Why New QE Won’t Work Any Better Than Old QE
Although the Fed eschews the QE label for both its repo rescue and Plan B, the mechanism of each of its huge market interventions is identical: the Fed buys Treasury obligations at preferred maturities from banks, hoping that they will use the funds to suit monetary policy by making loans to repo counterparties in QE lite or to households and businesses in old QE and yield-curve controls. In fact, banks took the money and recycled it back into excess reserves or invested it in Treasury securities or the assets needed for syndicated and secondary markets, proprietary trading, credit-card lending, and the other activities needed to boost return on equity in the post-crisis regulatory regime. Although not all banks do all this, virtually all big banks do it and, since the U.S. banking market is heavily concentrated in very big banks, big banks are all that matter in terms of monetary-policy transmission.
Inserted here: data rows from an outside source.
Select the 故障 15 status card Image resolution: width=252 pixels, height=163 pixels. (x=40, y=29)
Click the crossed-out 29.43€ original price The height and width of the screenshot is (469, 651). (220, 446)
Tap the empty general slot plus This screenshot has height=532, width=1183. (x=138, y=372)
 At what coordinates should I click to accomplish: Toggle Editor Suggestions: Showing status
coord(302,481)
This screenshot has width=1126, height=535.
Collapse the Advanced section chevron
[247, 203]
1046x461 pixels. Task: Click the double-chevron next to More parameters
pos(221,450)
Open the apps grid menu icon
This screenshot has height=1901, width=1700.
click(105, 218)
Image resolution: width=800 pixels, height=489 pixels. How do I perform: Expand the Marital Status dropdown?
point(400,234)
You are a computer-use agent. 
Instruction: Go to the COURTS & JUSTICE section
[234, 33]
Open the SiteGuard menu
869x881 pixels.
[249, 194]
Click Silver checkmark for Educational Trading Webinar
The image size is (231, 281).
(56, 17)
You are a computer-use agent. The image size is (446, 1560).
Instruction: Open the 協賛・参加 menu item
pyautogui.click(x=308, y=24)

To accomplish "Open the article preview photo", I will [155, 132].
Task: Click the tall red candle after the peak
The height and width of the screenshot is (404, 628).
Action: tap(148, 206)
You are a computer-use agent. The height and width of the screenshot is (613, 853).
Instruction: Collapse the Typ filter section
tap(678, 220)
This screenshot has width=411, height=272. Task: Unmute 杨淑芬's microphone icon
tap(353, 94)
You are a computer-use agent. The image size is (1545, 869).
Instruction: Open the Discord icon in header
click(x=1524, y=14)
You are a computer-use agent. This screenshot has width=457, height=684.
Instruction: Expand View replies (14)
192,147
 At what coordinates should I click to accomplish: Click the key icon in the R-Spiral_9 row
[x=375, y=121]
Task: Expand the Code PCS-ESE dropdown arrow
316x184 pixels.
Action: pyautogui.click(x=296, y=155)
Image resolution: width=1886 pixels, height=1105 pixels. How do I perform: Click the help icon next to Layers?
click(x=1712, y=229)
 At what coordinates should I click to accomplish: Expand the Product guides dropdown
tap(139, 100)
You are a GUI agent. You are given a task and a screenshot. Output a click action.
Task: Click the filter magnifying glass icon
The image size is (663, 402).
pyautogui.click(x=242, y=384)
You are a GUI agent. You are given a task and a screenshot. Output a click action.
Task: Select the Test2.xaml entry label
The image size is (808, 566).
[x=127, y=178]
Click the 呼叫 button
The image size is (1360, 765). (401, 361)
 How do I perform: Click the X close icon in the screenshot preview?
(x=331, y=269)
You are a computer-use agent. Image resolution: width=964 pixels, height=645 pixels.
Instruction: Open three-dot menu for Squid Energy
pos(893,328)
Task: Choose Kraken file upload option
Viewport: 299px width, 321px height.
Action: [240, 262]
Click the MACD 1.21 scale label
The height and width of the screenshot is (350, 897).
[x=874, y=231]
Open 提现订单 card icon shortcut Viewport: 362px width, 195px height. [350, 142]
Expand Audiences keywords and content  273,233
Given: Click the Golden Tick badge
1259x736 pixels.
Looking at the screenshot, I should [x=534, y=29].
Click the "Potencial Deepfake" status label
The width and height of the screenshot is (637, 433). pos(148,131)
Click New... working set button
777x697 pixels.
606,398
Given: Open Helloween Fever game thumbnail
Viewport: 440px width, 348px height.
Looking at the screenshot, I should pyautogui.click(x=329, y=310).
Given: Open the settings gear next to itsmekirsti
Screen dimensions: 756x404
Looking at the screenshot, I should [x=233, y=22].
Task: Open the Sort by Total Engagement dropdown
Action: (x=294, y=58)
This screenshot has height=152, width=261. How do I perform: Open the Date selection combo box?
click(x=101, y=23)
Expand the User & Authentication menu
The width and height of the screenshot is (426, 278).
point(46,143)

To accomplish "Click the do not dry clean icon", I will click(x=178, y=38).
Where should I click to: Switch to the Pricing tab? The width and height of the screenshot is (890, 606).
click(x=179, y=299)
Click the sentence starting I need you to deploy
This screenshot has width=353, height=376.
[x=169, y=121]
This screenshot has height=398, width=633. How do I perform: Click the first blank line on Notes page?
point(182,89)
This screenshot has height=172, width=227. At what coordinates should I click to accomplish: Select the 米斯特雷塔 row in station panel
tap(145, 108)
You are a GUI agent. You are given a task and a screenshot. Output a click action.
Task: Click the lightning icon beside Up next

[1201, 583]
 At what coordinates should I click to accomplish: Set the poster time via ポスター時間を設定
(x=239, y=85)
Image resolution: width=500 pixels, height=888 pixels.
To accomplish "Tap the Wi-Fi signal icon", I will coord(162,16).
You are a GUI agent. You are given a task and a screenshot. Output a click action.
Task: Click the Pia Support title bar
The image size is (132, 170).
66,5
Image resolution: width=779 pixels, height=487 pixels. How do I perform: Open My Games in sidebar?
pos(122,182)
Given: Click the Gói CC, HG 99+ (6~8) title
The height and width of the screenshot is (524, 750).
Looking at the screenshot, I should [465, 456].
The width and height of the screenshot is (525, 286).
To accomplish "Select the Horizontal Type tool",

Who then might do the lending the Fed hopes to stimulate with its QEs? In its most recent assessment of the U.S. credit market, the Financial Stability Board found that U.S. banks now hold just 21% of U.S. financial assets. Because the Fed buys Treasuries largely from banks, QE remains premised on the expectation that banks are the engines of U.S. financial intermediation, but data make clear that this is no longer the case. Nonbanks may well lend in response to lower rates, but to whom for what will not follow traditional intermediation patterns nor have the same macroeconomic improvement results because nonbanks are very different than banks in terms of the markets they serve, the portfolios they hold, and the maturities of debt they are willing to absorb.
The Inequality Effect
Another truth of post-crisis America is that most U.S. households have more debt than they now can handle, let alone securely honor under stress. As we noted in our last blog post, millennials – those most likely to increase consumer spending or buy a house – now have student debt in excess of 100% of income; for low-income millennials, this number is a stunning 372%. As we also detailed, wealthier households generally borrow little and are insensitive to rate changes; average Americans borrow so much that more is surely not to their or the economy’s long-term good – the most recent Fed data show that non-mortgage debt for those in the bottom half of the U.S. wealth distribution stands at 166% of the durable goods they own. Clearly, borrowing more to fuel more consumption would lead to still more unaffordable debt even if lower-income households got debt at lower rates – which they don’t.
Who Rides the Yield Curve
It thus seems most likely that yield-curve controls would spark still more equity-market records, further increasing the wealth of the one percent along with stoking more financial-stability risk. Theoretically, longer-maturity Treasury purchases would affect the longer end of the interest-rate maturity spectrum and thus directly reduce automobile, mortgage, and other debt costs. However, all this lower-cost debt would do is make low-, moderate-, and middle-income consumers still more indebted. If households fail to heed the yield curve’s siren song, they will be better off, but the Fed will be back in its old perplexity, wondering why massive monetary-policy stimulus has negligible or even counter-productive macroeconomic impact.